Plantar Warts (also called Verruca) are small, hard and usually painful bumps on the bottom of your foot, that are caused by the Human Papilloma Virus (HPV).

Plantar warts can be spread by direct contact with a surface someone else’s verruca has touched (eg. floors, socks, shoes).

Children tend to be most commonly affected, due to their immune system not being fully mature, which means they are not able to provide as strong a healing response as an adult.

Warts and corns present in a similar appearance on the foot, so the right diagnosis will help have you back to your best sooner.

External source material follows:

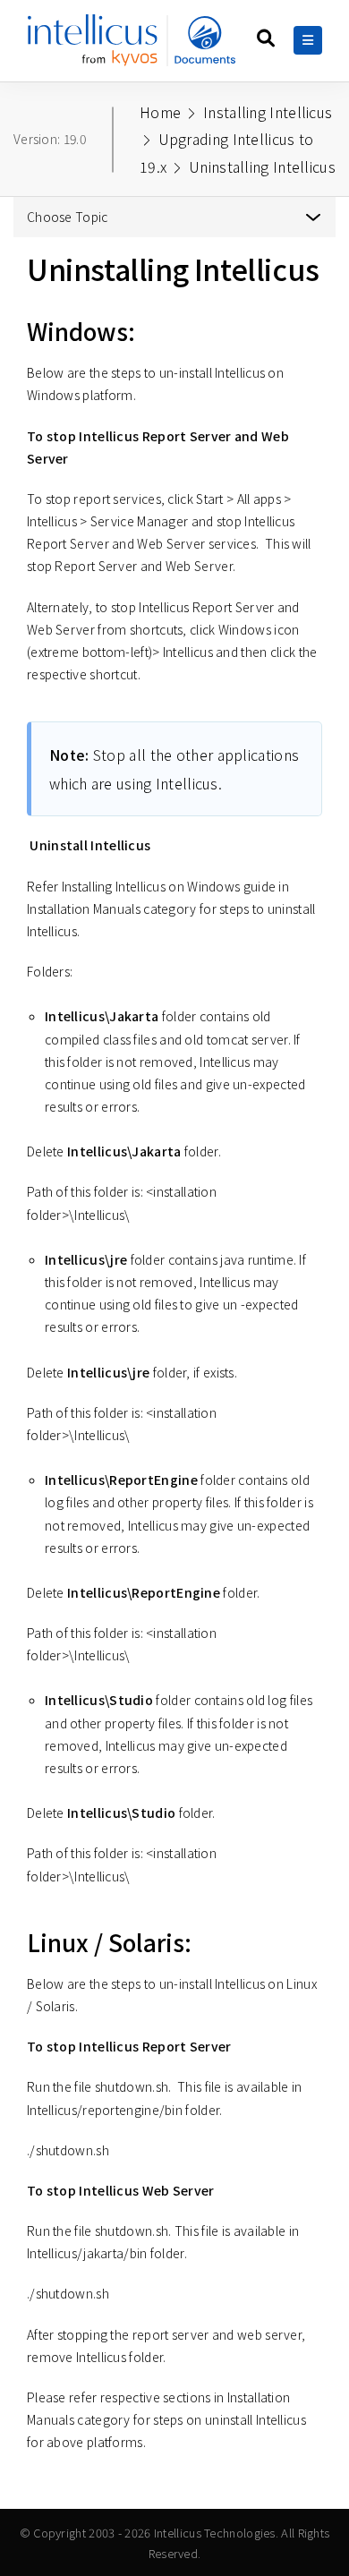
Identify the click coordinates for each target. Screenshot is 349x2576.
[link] (135, 47)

If you have a corn, some signs are:

  • Pain to press directly on the corn, not as much to squeeze on the sides,
  • Yellow coloured lump (suggesting dead callus skin),
  • Located on an area of high weightbearing only (eg. plantar heel, ball of foot, bottom of toes).
  • The lines on the sole of your foot move through the corn, not around it.

If you have a plantar wart, some signs are:

  • A freckly appearance with small black spots on the skin (haemorrhage, dried blood) in the wart tissue,
  • Pain when squeezing the sides of the wart,
  • Bleeding when the callus above the wart is gently debrided (living tissue is present, not just dead yellow callus skin),
  • The wart has a halo ring around it, the natural lines on sole of your foot move around the wart.